Pretentiously, I remember what these are because I had the same question a decade earlier in Paris. The Cluny Museum, now the Musée National du Moyen Age, is housed in a mansion built into an older Gallo-Roman bathhouse. Imagine you’re young Miki, desperately searching for the famous Lady and the Unicorn tapestry, only to discover that it’s on loan to Tokyo. You’re disheartened, you turn a corner, and there it is: an underground pit full of stacked copper columns. Imagine you spend ten minutes finding the explanatory plaque in English and wonder why the one Roman historian at your small not-yet-university college failed to mention this bizarre sculptural art piece when they were covering a thousand years of Roman history.
But the caldarium underneath the museum in Paris is nothing like the one at Kourion. That was only one small room while the one at Kourion was easily three times that size– and there are two bathing complexes. The bath at Cluny, then, was a smaller balneae, while Kourion houses the much larger and grander kind of bath called a thermae.
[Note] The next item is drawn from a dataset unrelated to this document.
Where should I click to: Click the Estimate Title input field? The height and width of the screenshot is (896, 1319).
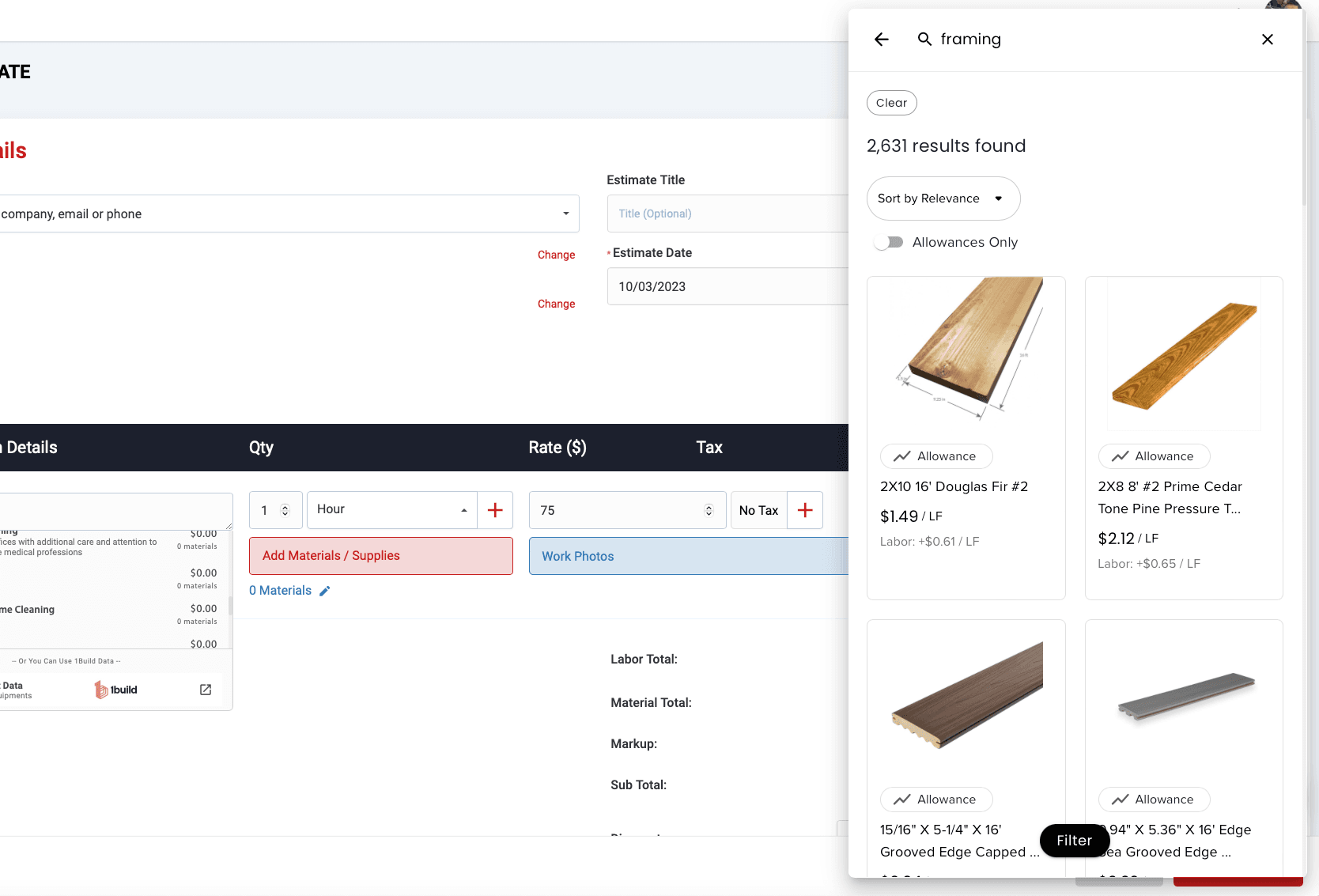[x=728, y=214]
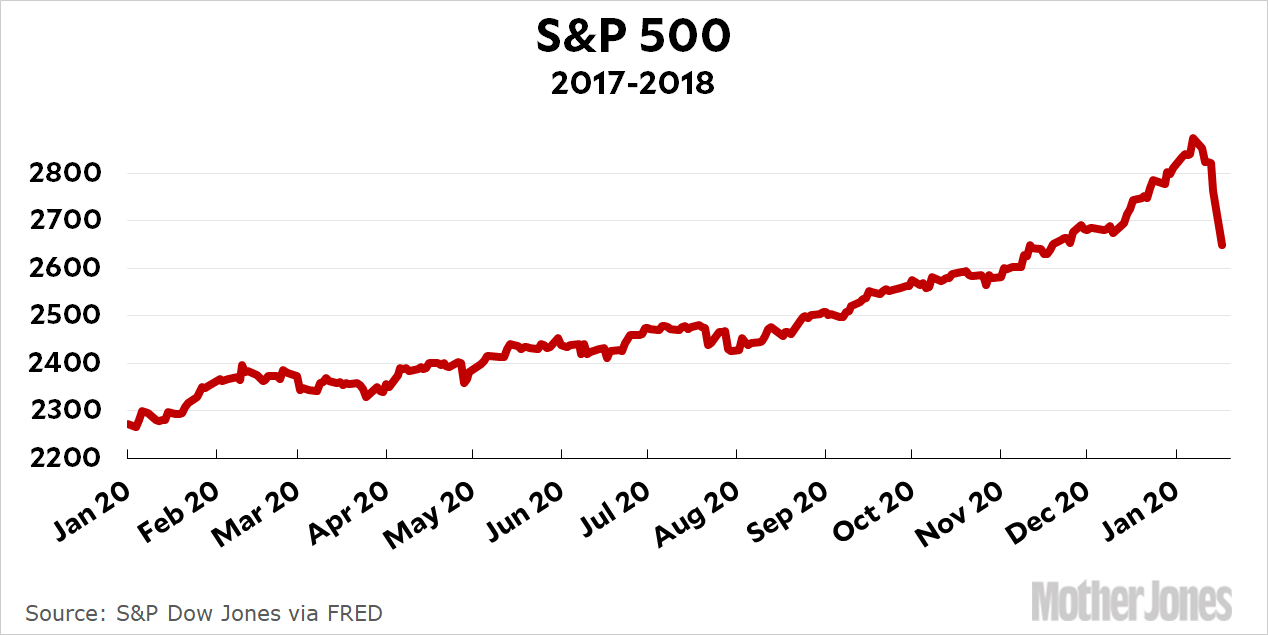This screenshot has width=1268, height=635.
Task: Click the source text citing FRED
Action: click(x=204, y=612)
The baths were probably fed water by a complex set of waterworks, drawing from the nearby springs and transported by aqueducts and pipes to the bath, again a more elaborate and involved process than for a smaller balneae.
Roman bathing was central to social life. Roman patrons would meet their clients at home before heading to the baths. Ordinary people left their tenement homes to enjoy the baths. Baths were open to the public, providing a necessary sanitation need* and a place for discussion, gossip, and exercise. Baths were a sign of civilization, Roman superiority, and the generosity of whomever sponsored or maintained the facilities. The thermae at Kurion is, then, a political as well as practical structure.

A visit to the baths went something like this: you arrived, changed, and then exercised in the palaestra. From there, a dip in the very hot caldarium, heated below by fires kept lit by slaves (a bath complex the size of Kourion’s must have required an immense amount of slave labor). After the caldarium, a good scraping down of the skin with a strigil, which removed dirt and sweat, and acted as a kind of rough exfoliation. Then the tepidarium, cooler water, and a final plunge into the frigidarium, full of extremely cold water.

The copper that made this whole operation work was probably mined in Cyprus. The wealth of Cyprus has long been connected to the copper-rich Troodos mountains. Copper flowed down from the mountains through port cities like ancient Kurion, making them prosperous city-states and even petty kingdoms. The very word “copper” comes from Cyprus: cyprium aes, metal of/from Cyprus, became cuprum, became copor, became copper.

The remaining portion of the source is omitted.